Com Telefônica, governo de SP lança banda larga popular

O governo de São Paulo lançou, em parceria com a Telefônica, o Programa Banda Larga Popular, que permitirá acesso rápido à Internet por 29,80 reais.
Cesar Bianconi

Reuters

ALTERA O
TAMANHO DA LETRA

O mercado potencial, segundo o governador José Serra, abrange 2,5 milhões de residências. Desse universo, cerca de 690 mil casas possuem computador sem Internet e o restante tem conexão discada.  "Pelo menos metade, é a nossa estimativa, vai se integrar à banda larga subsidiada", disse Serra, nesta quinta-feira, durante assinatura do decreto criando o programa, durante a feira de telecomunicações Futurecom.

 

Considerando 1,25 milhão de adesões ao programa, a receita anual estimada com a banda larga popular seria de quase 450 milhões de reais para os prestadores do serviço.  O governo paulista está reduzindo de 25 por cento para zero o ICMS cobrado do serviço no âmbito do programa.

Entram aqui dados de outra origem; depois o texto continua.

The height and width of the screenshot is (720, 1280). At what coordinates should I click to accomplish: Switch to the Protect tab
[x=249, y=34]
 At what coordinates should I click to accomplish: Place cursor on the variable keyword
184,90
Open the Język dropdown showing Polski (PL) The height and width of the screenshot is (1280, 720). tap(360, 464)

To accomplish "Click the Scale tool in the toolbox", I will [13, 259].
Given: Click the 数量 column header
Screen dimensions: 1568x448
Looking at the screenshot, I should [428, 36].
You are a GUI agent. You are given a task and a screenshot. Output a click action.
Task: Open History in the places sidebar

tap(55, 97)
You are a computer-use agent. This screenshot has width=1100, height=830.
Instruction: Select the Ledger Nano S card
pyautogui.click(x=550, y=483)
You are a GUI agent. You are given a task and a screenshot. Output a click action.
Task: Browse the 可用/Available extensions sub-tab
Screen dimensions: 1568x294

Ao mesmo tempo, a Telefônica se dispôs a reduzir o preço da banda larga oferecida dentro do plano para se chegar a um desconto total de cerca de 40 por cento no valor cobrado do usuário final.

 

O cliente do pacote popular terá direito a um modem, instalação e serviços de provedor de Internet com velocidade mínima de 200 Kbps e máxima de 1 Mbps.  Serra disse que outras empresas poderão se juntar ao projeto, que por enquanto tem Telefônica como única parceira.

 

O anúncio ocorre em meio a estudos no governo federal para um programa nacional de universalização da banda larga. Questionado por jornalistas sobre o tema, Serra disse não ter informações disponíveis sobre o plano do governo do presidente Luiz Inácio Lula da Silva.  A arrecadação do governo de São Paulo com o ICMS cobrado do serviço de banda larga é de 534 milhões de reais. Serra vê pouco impacto na receita do Estado, já que o público-alvo do programa ainda não possui acesso rápido à Internet.

 

O governo descarta migração maciça de clientes de planos de banda larga mais caros para o popular, o que implicaria em queda da arrecadação.  O programa paulista foi aprovado pelo Conselho Nacional de Política Fazendária (Confaz) e Serra acredita que outros Estados poderão adotar o mesmo modelo.  O programa do governo paulista estará disponível apenas para pessoas físicas.